Problems and tasks
1/ In the Rav Kook text on children who strayed from Torah observance, recast the paragraph beginning "We must explain to them" as a short list that keeps its main points.
2/ Write the next part of the Rav Kook text on children who strayed from Torah observance, beginning after its final paragraph.

++++ Text excerpt ++++

The actions of such “soul-procuring” scholars are never cast aside [completely].  Sometimes, their efforts are clearly visible. [This happens] when those who they have brought closer [to God] improve their ways and straighten out their viewpoints in a more practical way.  Other times, only an inner kernel enters the [souls of these wayward sons], and they can be sure that they will not leave this world without first repenting.  And even if, God forbid, the person who was influenced is so delinquent that he himself will not be privileged to repent, the power of this kernel will have an effect on the nature of his soul [to the degree] that proper offspring will issue from him, and they will repent and rectify their father’s soul, in the sense of, “A son brings merit to his father” (Sanhedrin 104a).

[Elsewhere] in Iggrot HaRe’iyah (letter 50), Rav Kook zt”l was asked by a very distinguished rabbi how he should deal with his children who, unfortunately, strayed from Torah observance.  The Rav’s response:

I already told Your Honor, when you were here with us, that my approach is to utilize specifically the trait of absolute chesed when dealing with the youngsters.  [We need] to tell them that their inclinations contain several good aspects, and that their main mistake is that they think that the things that they consider good are against the Torah.  The truth is that they are integral parts of the Torah.

Therefore, even though it is fitting to give them the freedom to learn writing [skills], languages, and [other] wisdoms, as much as they desire, nevertheless, it is [also] fitting that they view an affection for Judaism and mitzvot – at the very least the main and more-stringent (mitzvot) – as an act of chesed and justice towards Klal Yisrael.

We must explain to them, on their level, that it is proper for any person to perform an eternal favor for his nation, by causing the things that are, and always have been, sacred to it to dwell in its midst.  And a Jew must feel the propriety of this in a greater way, because even the lowliest among us can, in any case, detect that we have some superiority over the other nations in terms of spirituality.  And it is improper for any upright individual to cause this superiority to be degraded.  On the contrary, one must cause it to be prominent, by acting in the ways of Israel, together with the [modern] education and new ways of life, according to the time period.

++++ Provided data ++++

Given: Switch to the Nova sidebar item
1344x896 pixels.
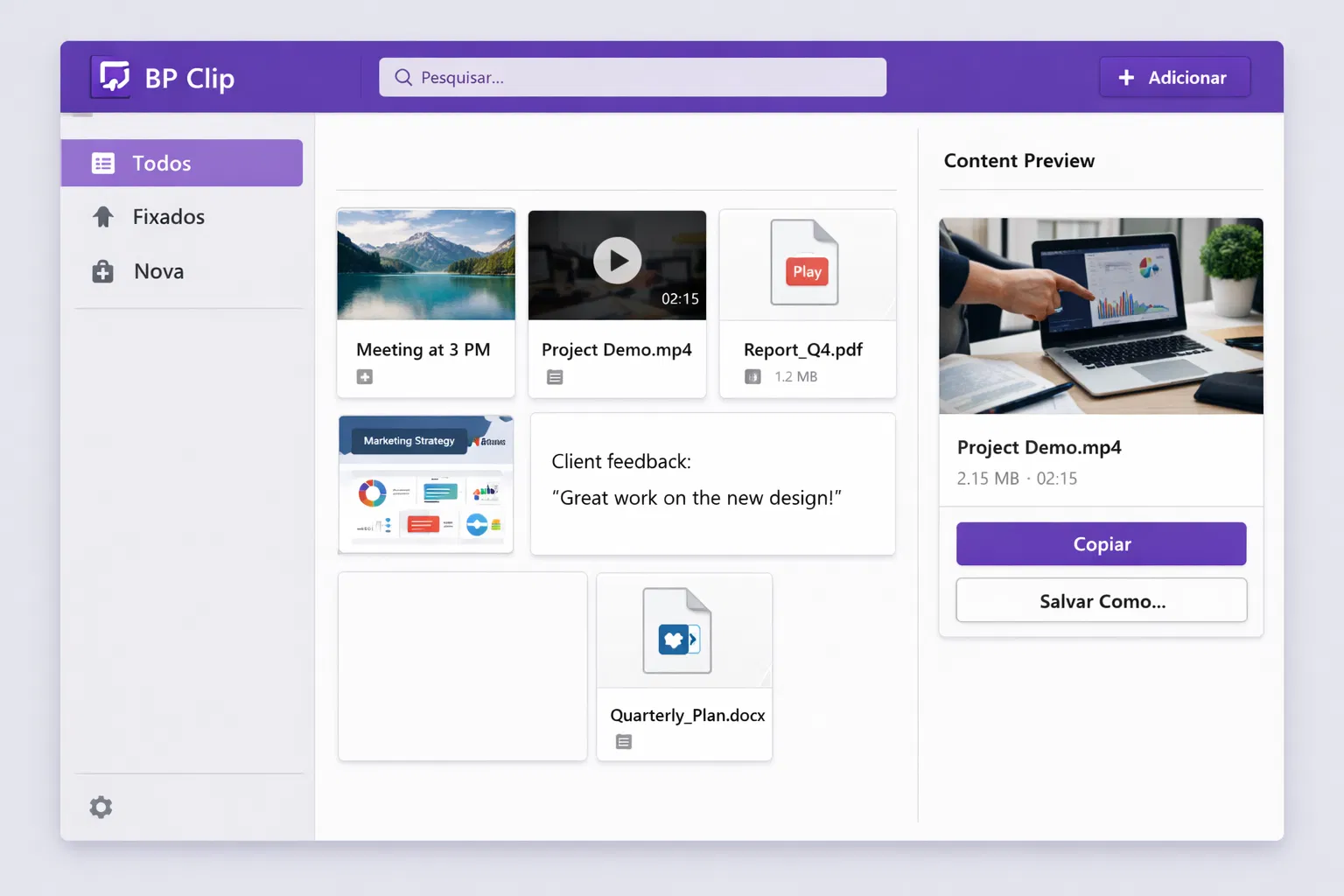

++++

Answers by item number
1/
- Explain to them, at their level, that every person should do his nation an eternal favor by keeping what has always been sacred to it present in its midst.
- A Jew should feel this more strongly, because even the lowliest among us can detect some spiritual superiority over the other nations.
- No upright individual should cause this superiority to be degraded.
- Instead, one must make it prominent by acting in the ways of Israel together with modern education and new ways of life suited to the time.

2/
Rav Kook concludes there that, indeed, this method of explanation downgrades the concept of Judaism, but at the same time it is understandable to the youth, and that is preferred over attempting to forcibly elevate them above their level, by way of the enthusiasm that their parents feel in their hearts towards Judaism.  Such an approach will not only fail to work, it is liable to cause damage.  Therefore, the [proper] course of action is to bring them closer to the ways of Israel slowly, slowly.  “Eventually, when they move on in years, they will improve their deeds, and their children will be able to be better than their fathers.  May HaShem Yitbarach help us sway the hearts of the sinners of our Nation to [achieve] complete repentance.”

In a pamphlet entitled Keter Torah, the [famous] writer, Alexander Zuskind Rabinowitz, better known as Azar, relates the following:

Eventually, one of the sons of that rabbi came to Eretz Yisrael and visited Rav Kook.  He told the Rav that his father showed him the letters [he received from] Rav Kook and that they had a tremendous influence on him, to the point where he completely changed [his ways]; and he thanked the Rav for this from the bottom of his heart.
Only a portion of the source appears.